The news that this affair took place in the former archdiocese of the Pope has triggered attacks on his credibility and calls for his resignation. Church leaders have responded that Ratzinger was not involved in the reassignment, and that he entrusted it to his subordinates.
A number of factors corroborate the response of Church officials. Ratzinger was made a cardinal in 1977, the same year as his appointment to the Archdiocese of Munich. He voted in the two papal conclaves of 1978, participating in the elections of John Paul I and John Paul II. In addition, he had various duties in consultation with Rome, culminating in his appointment to the Congregation for the Doctrine of the Faith in 1982. These were the Pope’s obligations in addition to governing the Munich archdiocese, which at the time oversaw roughly 1,000 priests.
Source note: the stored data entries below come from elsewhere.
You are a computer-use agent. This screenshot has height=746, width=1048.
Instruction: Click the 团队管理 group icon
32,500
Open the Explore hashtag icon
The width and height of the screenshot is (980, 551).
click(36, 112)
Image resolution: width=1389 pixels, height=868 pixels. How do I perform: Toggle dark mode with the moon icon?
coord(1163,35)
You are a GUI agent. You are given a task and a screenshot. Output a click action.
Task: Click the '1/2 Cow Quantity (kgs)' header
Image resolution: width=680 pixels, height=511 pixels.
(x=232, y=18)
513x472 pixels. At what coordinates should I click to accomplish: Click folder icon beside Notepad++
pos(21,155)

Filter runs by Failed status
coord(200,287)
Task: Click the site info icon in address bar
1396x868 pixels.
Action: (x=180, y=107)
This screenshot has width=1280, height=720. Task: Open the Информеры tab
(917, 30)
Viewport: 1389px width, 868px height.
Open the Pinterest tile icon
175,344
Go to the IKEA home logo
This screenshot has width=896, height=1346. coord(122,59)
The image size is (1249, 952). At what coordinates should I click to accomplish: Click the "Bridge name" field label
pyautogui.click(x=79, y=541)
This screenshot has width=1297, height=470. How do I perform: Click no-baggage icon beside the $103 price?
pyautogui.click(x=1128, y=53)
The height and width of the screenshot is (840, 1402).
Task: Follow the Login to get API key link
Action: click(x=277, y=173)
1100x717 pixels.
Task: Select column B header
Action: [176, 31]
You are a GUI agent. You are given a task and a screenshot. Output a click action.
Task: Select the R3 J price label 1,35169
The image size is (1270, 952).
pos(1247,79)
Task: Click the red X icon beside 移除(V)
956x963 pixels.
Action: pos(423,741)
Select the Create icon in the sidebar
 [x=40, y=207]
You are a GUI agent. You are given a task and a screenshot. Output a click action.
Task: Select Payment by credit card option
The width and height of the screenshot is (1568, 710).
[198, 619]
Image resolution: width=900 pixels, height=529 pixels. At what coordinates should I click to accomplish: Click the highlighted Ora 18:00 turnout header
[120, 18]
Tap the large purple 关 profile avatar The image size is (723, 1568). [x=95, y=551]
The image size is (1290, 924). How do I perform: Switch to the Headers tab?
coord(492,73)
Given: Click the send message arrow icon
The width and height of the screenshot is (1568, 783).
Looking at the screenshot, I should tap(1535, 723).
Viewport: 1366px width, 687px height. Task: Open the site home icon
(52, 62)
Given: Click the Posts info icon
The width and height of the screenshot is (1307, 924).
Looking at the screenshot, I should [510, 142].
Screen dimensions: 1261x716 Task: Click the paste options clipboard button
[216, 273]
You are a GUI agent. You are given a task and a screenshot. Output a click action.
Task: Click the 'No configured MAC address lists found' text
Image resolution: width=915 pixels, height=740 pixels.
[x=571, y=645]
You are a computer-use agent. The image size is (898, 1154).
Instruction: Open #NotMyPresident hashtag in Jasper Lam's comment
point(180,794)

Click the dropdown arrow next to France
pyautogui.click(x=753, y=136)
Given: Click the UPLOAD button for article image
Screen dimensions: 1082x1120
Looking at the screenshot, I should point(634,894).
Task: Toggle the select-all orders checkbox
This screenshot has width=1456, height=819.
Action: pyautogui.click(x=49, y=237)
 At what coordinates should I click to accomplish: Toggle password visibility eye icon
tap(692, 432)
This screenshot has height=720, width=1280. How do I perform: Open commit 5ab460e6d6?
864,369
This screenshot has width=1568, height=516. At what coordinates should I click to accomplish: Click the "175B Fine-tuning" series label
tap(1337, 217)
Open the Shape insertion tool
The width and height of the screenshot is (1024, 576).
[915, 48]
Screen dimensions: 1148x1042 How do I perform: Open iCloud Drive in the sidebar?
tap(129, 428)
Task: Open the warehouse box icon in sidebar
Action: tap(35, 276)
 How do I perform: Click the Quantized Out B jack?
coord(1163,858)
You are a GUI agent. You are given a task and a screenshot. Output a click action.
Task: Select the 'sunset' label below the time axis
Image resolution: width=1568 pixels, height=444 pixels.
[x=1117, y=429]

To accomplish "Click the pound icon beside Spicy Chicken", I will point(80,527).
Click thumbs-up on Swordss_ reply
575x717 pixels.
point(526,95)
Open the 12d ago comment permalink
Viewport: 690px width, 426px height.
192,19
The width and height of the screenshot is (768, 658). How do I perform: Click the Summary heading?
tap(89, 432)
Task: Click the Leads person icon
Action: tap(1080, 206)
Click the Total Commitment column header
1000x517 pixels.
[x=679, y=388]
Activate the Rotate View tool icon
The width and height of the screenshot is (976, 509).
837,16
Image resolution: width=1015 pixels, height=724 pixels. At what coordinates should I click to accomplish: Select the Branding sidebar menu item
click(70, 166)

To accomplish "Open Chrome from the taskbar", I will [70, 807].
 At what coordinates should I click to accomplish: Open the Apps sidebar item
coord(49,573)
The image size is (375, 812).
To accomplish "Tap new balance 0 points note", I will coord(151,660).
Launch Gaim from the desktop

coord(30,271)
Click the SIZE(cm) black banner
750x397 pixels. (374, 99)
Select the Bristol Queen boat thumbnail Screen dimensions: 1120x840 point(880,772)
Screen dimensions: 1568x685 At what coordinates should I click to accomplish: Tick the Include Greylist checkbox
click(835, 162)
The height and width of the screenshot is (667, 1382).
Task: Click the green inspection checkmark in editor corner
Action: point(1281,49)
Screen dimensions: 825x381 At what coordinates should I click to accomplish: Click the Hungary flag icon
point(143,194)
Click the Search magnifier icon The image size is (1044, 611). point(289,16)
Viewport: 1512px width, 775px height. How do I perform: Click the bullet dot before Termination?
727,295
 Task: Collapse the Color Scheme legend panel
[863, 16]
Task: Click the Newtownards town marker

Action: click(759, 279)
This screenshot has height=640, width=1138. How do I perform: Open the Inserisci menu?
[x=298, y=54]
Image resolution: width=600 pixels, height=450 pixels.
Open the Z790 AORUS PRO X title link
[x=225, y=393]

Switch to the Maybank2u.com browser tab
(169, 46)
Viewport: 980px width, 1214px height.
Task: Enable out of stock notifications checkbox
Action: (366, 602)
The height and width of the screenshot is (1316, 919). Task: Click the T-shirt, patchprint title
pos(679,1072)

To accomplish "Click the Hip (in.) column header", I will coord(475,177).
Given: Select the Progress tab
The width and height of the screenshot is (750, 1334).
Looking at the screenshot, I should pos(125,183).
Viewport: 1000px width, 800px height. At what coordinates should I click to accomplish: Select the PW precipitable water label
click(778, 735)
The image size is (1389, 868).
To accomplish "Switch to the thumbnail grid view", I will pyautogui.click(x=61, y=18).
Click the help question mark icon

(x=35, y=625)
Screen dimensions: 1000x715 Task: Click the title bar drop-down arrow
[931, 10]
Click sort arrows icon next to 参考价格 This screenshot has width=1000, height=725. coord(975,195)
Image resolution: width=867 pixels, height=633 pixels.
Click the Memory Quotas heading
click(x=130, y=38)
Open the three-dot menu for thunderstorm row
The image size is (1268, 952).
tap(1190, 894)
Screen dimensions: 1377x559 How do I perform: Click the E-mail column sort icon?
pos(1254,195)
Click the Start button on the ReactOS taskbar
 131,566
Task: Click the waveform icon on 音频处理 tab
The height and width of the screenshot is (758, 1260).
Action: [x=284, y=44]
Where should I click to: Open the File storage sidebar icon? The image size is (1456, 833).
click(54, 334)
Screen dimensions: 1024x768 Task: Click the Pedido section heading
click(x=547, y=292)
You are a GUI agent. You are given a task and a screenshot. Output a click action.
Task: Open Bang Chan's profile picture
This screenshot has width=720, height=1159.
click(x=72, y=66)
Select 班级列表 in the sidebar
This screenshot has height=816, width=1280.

The Pope’s many responsibiliiteslend credibility to the Church’s official response..
The attacks continue, despite the Pope’s reputation as a stalwart advocate of investigation into such scandals since his days as the head of the Congregation for the Doctrine of the Faith. Ratzinger played a strong role in the movement for the 2001 Motu Proprio known as “Sacramentorum Sanctitatis Tutela,” which instructed bishops to report all credible abuse cases to the Conregation for the Doctrine of the Faith, and enabled the Congregation to take swift and decisive action.
As the head of that Congregation, Cardinal Ratzinger took direct and aggressive action toward rooting out the sources of scandal. Once the power to deal with cases of scandal was streamlined and given to the Congregation, Ratzinger rejected the standard skeptical attitude and instead acted quickly and forcefully. According to information from the National Catholic Reporter, Ratzinger authorized the removal of priests in “a substantial majority” of the 500 plus cases which came before his office. A number of other individuals, including Cardinal Schonborn,Monsignor Charles Scicluna, and Jason Berry, author of Vows of Silence, have also testified to Ratzinger’s determination to remove the sources of scandal.
This determination to purify the Church continued once Ratzinger became pope. One example of this determination is evident in the case of Fr. Maciel, the founder of the Legionaries of Christ, who was accused of abuse in 1998. Fr. Maciel had been protected during the time of John Paul II; however, the year after Benedict was elected, Fr. Maciel was directed to take up “a reserved life of prayer and penance,” and effectively compelled to retire.
It tragic that Benedict, who as both Cardinal and Pope has worked todeal swiftly and strongly with the scandals, should now be condemned for an oversight on the part of his subordinate diocesan clerics that occurred long before the gravity of the sex scandals was fully recognized. The recent stories surrounding Benedict show that he is not omniscient rather than that he is guilty of failure to protect victims or a desire to hide the truth.